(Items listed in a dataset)
:::

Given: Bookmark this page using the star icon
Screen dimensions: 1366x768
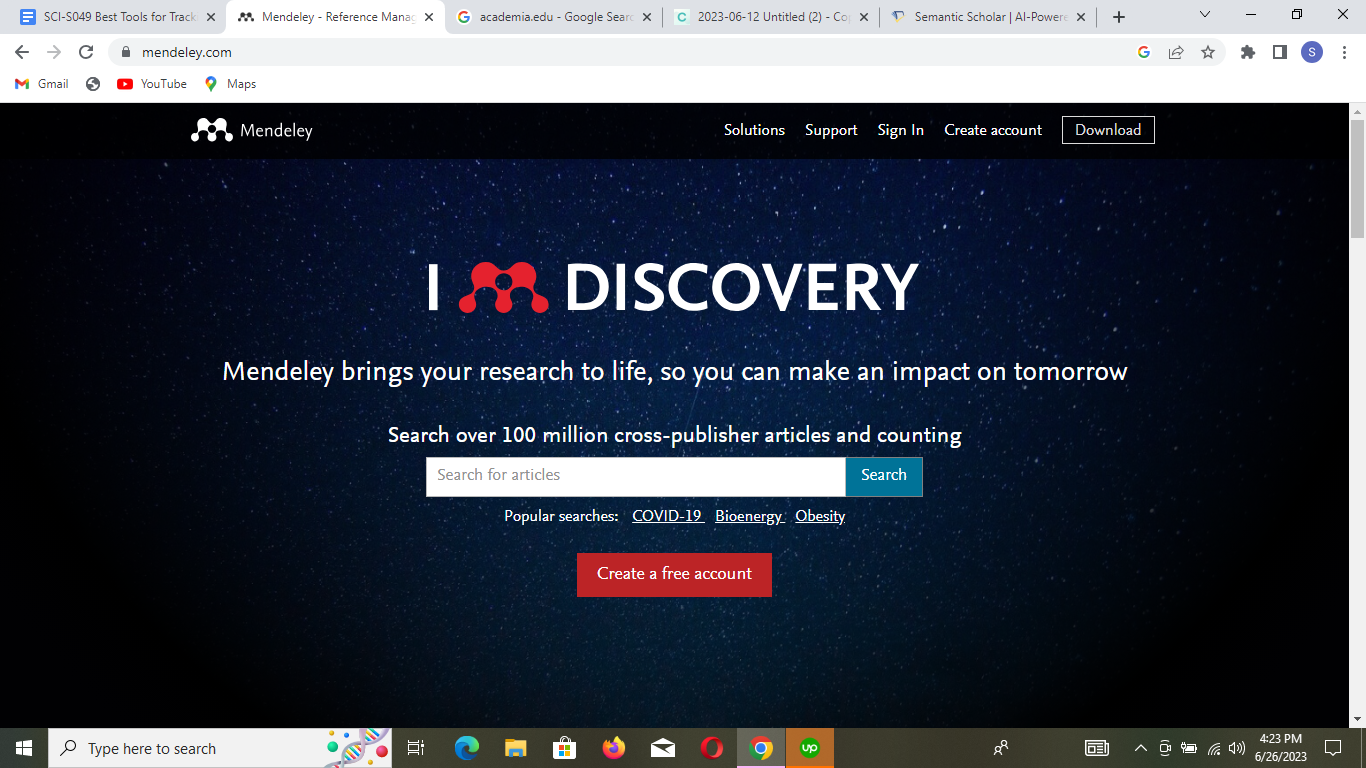Looking at the screenshot, I should pyautogui.click(x=1209, y=52).
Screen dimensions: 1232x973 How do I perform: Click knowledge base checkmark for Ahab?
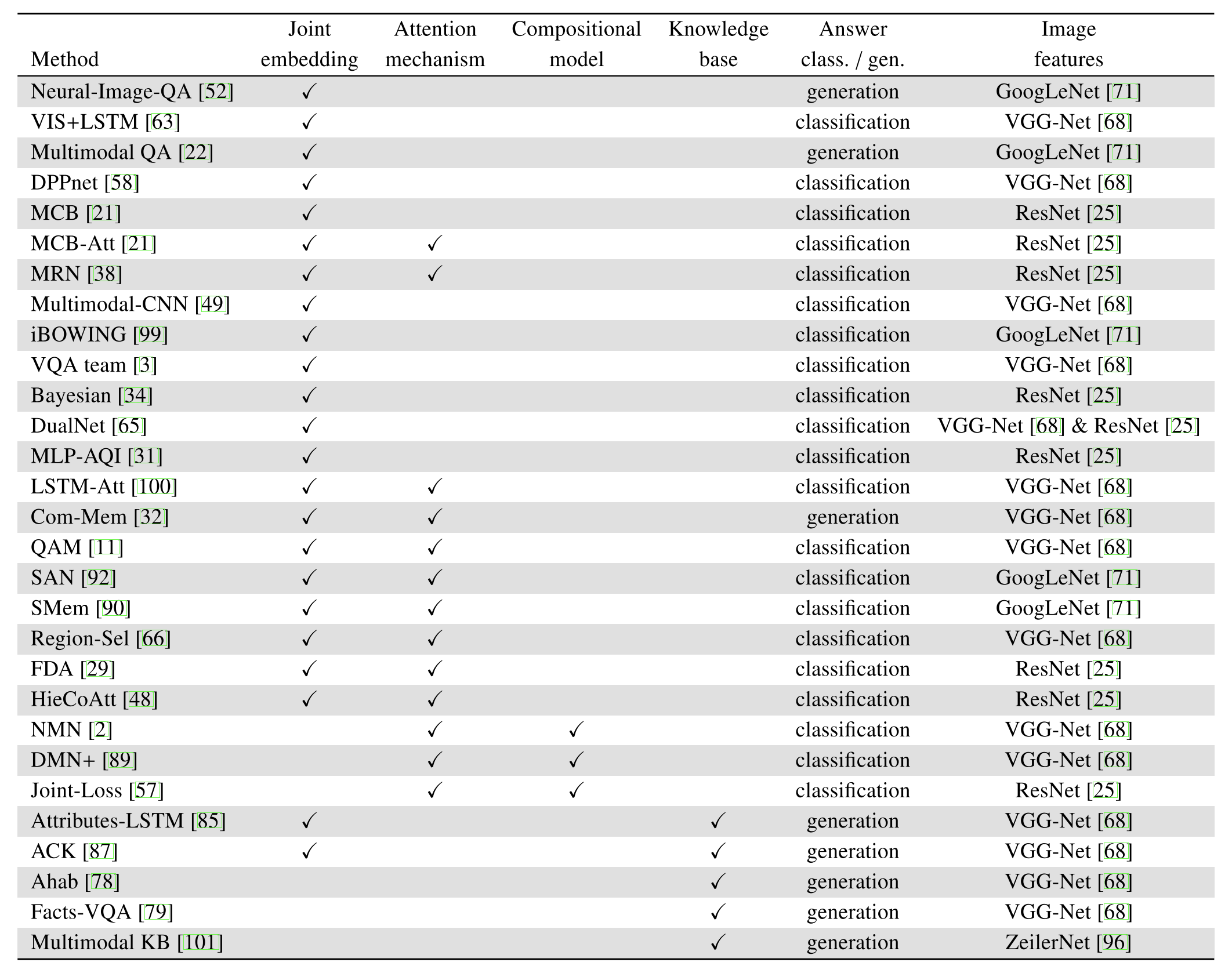[718, 882]
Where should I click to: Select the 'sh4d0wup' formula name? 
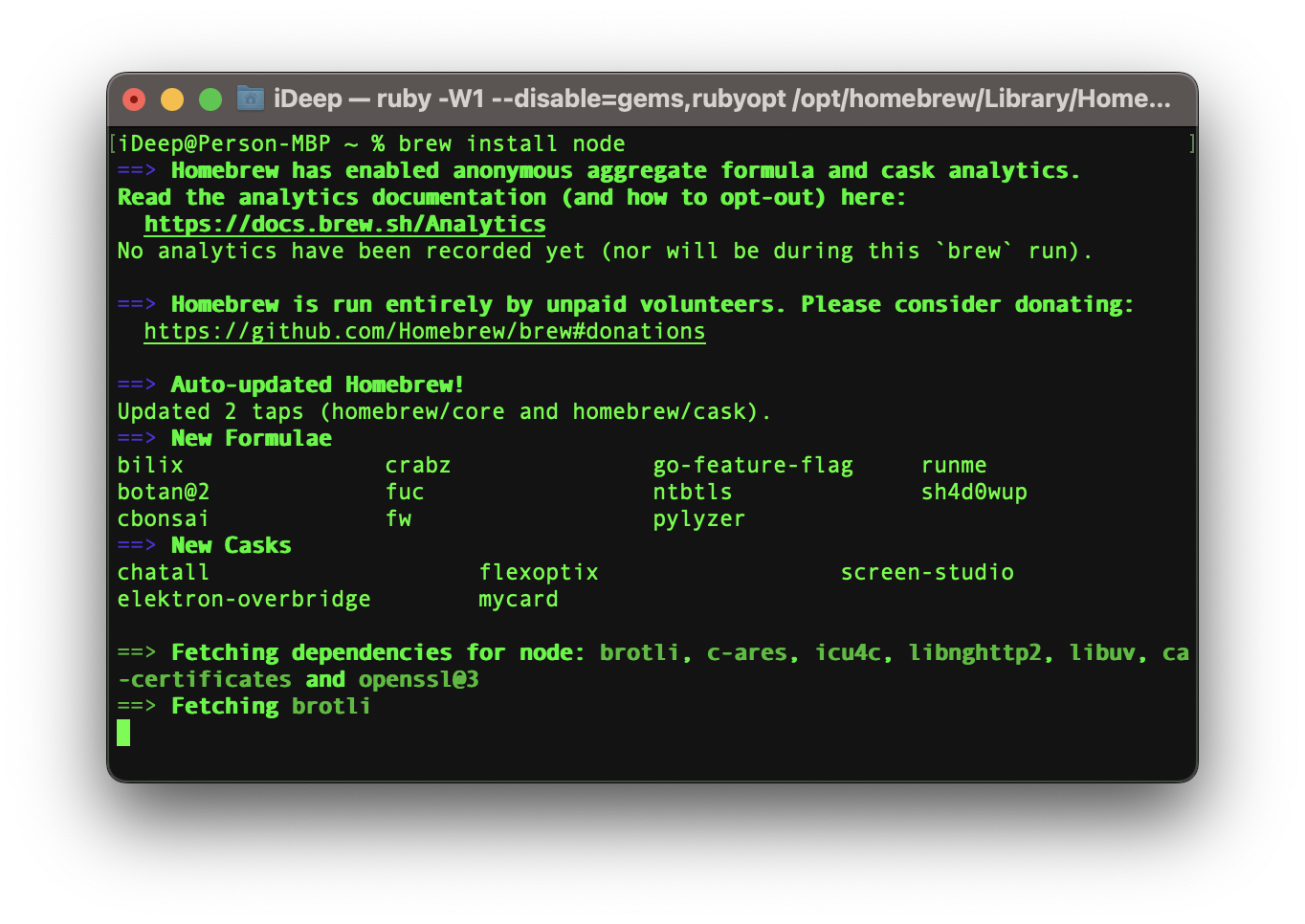coord(973,493)
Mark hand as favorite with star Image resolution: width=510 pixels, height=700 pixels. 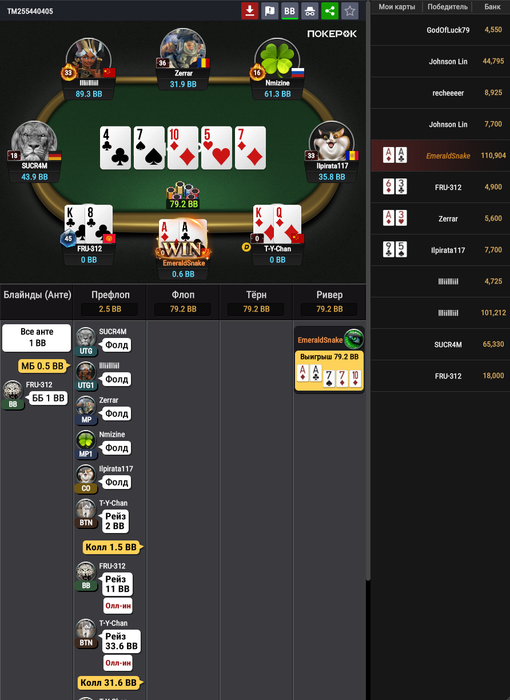click(x=350, y=11)
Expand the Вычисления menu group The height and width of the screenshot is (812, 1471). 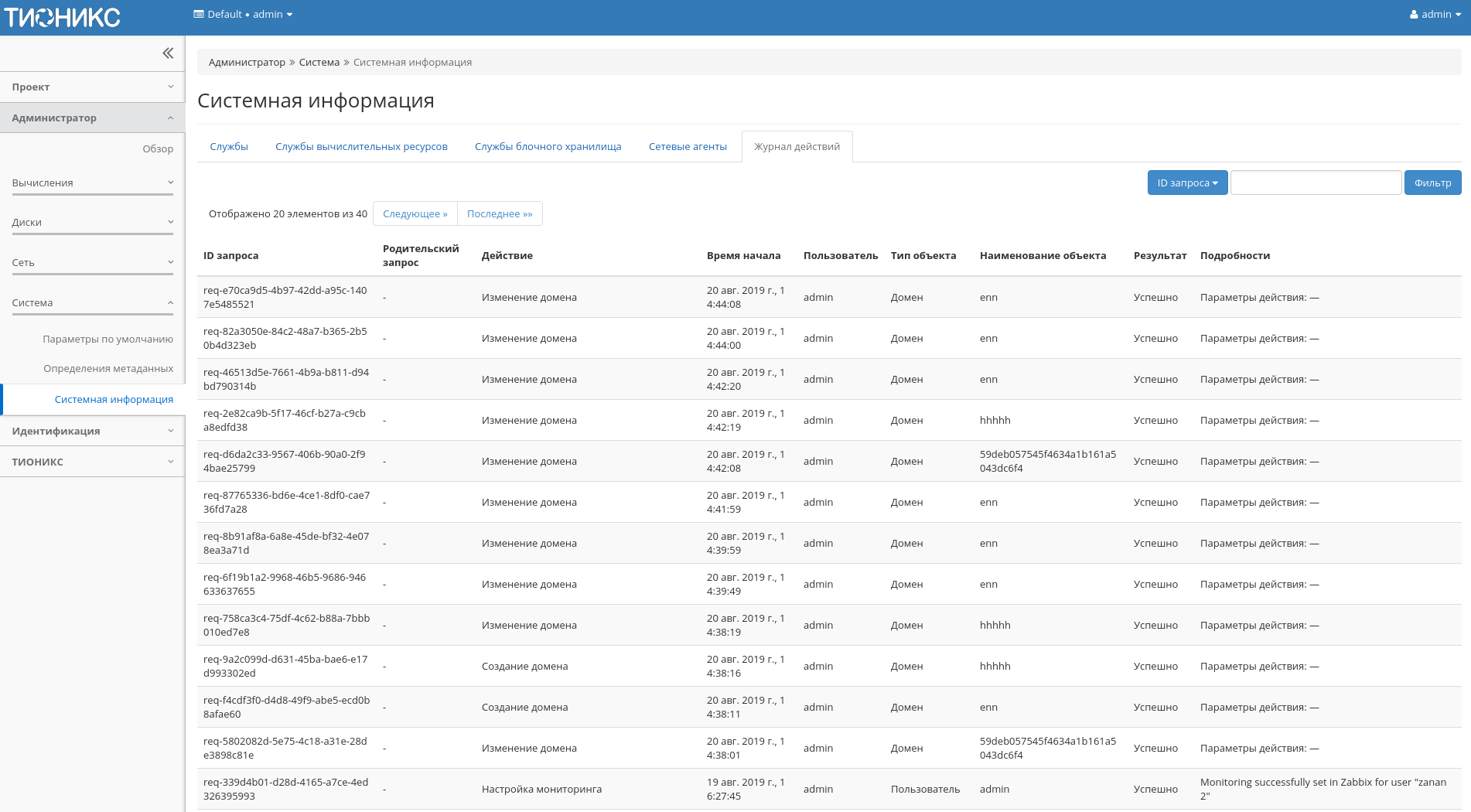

:::

STATED EXERCISE:
Put the data, starting at the beginning and going on through the line containing "coord(973,493)", into a two-column CSV with the columns request and answer. Each row should pair one request with its answer, each value in a single quoted field with line breaks replaced by spaces, and the pictures left out.

CORRECT ANSWER:
request,answer
"Given: Bookmark this page using the star icon Screen dimensions: 1366x768","Looking at the screenshot, I should pyautogui.click(x=1209, y=52)."
"Screen dimensions: 1232x973 How do I perform: Click knowledge base checkmark for Ahab?","[718, 882]"
"Where should I click to: Select the 'sh4d0wup' formula name?","coord(973,493)"